-- begin --

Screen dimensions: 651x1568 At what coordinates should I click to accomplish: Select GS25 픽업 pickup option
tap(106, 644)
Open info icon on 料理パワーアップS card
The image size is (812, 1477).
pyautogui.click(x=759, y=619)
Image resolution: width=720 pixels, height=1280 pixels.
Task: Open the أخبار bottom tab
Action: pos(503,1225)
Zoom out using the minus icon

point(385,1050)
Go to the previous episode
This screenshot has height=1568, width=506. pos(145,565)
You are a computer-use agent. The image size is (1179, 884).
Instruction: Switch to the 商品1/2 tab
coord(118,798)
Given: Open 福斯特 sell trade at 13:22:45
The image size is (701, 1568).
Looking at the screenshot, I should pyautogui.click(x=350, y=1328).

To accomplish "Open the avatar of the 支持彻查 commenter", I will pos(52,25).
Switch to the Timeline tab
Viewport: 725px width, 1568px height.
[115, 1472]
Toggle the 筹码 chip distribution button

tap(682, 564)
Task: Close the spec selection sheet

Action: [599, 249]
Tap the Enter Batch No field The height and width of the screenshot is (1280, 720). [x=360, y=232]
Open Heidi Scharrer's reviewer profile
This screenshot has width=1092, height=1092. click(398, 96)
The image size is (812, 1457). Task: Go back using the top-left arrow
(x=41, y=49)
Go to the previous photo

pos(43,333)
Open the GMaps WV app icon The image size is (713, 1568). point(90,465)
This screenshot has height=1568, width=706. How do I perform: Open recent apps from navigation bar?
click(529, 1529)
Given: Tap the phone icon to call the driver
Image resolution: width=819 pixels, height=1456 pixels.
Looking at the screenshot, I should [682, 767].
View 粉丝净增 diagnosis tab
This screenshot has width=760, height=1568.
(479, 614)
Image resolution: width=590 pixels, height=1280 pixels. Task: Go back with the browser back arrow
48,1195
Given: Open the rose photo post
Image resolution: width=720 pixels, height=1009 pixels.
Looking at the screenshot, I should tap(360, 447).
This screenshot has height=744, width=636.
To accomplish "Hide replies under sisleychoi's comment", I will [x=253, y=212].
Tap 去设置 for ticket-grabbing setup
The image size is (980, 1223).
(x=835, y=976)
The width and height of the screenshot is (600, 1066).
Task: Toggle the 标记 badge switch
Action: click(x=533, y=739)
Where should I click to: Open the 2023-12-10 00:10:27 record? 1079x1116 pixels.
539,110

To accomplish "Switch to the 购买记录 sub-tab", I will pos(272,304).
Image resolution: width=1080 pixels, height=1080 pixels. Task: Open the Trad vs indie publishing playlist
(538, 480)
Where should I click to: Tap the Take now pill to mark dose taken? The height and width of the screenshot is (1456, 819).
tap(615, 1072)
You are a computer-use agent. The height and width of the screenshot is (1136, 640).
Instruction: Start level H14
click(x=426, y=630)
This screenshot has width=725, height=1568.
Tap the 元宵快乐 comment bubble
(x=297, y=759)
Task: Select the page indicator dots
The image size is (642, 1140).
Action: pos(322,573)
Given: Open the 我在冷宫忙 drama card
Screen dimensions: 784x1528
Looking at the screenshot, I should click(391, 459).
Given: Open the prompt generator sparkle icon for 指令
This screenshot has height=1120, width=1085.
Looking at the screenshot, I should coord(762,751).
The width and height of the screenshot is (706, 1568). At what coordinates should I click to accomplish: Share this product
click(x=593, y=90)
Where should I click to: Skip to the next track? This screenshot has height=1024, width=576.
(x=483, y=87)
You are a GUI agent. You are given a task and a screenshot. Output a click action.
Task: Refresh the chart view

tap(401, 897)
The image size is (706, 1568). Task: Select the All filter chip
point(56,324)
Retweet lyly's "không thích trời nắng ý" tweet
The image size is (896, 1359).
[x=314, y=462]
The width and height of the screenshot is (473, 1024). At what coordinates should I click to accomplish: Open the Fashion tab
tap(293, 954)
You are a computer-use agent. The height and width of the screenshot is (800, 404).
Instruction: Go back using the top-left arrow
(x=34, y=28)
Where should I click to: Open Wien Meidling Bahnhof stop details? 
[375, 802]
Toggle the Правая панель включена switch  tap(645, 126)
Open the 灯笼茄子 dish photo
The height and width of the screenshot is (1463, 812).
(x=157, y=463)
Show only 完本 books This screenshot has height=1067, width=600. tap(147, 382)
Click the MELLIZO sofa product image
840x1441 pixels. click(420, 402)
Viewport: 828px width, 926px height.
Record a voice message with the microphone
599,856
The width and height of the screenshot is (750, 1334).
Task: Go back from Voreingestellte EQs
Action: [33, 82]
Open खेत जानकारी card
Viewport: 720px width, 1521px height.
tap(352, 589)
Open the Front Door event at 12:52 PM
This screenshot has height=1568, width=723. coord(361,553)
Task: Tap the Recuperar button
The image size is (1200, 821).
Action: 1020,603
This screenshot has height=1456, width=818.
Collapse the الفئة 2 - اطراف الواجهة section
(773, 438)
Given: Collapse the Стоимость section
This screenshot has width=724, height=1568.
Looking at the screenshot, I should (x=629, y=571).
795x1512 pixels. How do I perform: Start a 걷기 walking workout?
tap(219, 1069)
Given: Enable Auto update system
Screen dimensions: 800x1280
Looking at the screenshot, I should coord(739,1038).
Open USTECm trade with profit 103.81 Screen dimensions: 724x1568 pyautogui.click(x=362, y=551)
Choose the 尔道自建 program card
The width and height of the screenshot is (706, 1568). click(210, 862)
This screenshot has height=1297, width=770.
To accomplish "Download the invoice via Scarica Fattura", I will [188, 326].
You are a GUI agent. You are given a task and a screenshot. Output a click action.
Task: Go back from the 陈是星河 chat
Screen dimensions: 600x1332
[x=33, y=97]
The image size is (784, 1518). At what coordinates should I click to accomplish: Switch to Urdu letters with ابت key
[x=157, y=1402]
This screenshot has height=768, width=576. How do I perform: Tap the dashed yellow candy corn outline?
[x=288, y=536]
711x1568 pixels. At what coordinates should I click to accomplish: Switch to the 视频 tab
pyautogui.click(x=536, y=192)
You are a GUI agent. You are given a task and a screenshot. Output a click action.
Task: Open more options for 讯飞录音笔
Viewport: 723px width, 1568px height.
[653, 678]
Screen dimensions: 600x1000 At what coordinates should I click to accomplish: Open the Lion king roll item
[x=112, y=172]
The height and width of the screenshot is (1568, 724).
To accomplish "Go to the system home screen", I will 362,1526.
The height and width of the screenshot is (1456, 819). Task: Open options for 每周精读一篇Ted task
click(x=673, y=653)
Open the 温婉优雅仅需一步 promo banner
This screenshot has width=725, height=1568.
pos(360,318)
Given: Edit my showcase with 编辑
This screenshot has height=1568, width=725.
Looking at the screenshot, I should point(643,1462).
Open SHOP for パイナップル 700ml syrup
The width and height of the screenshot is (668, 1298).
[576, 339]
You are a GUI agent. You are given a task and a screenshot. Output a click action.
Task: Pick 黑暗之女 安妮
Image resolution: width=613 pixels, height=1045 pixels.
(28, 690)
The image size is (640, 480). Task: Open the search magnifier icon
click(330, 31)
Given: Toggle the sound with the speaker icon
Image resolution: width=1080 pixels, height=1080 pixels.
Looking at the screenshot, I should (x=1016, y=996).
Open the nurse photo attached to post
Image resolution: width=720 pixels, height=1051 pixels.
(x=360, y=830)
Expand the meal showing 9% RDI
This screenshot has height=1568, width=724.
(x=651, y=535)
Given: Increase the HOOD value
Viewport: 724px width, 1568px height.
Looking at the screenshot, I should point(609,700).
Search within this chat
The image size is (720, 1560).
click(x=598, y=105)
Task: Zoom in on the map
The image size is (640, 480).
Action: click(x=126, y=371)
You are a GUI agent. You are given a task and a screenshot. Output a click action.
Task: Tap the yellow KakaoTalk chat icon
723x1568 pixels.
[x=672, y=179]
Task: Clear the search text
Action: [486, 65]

-- end --

WHAT TO WORK ON: Pick out every line of the records above that contains the string "Viewport" and copy each of those lines in full.

WORKED SOLUTION:
Viewport: 725px width, 1568px height.
Viewport: 828px width, 926px height.
Viewport: 720px width, 1521px height.
Viewport: 723px width, 1568px height.
Viewport: 724px width, 1568px height.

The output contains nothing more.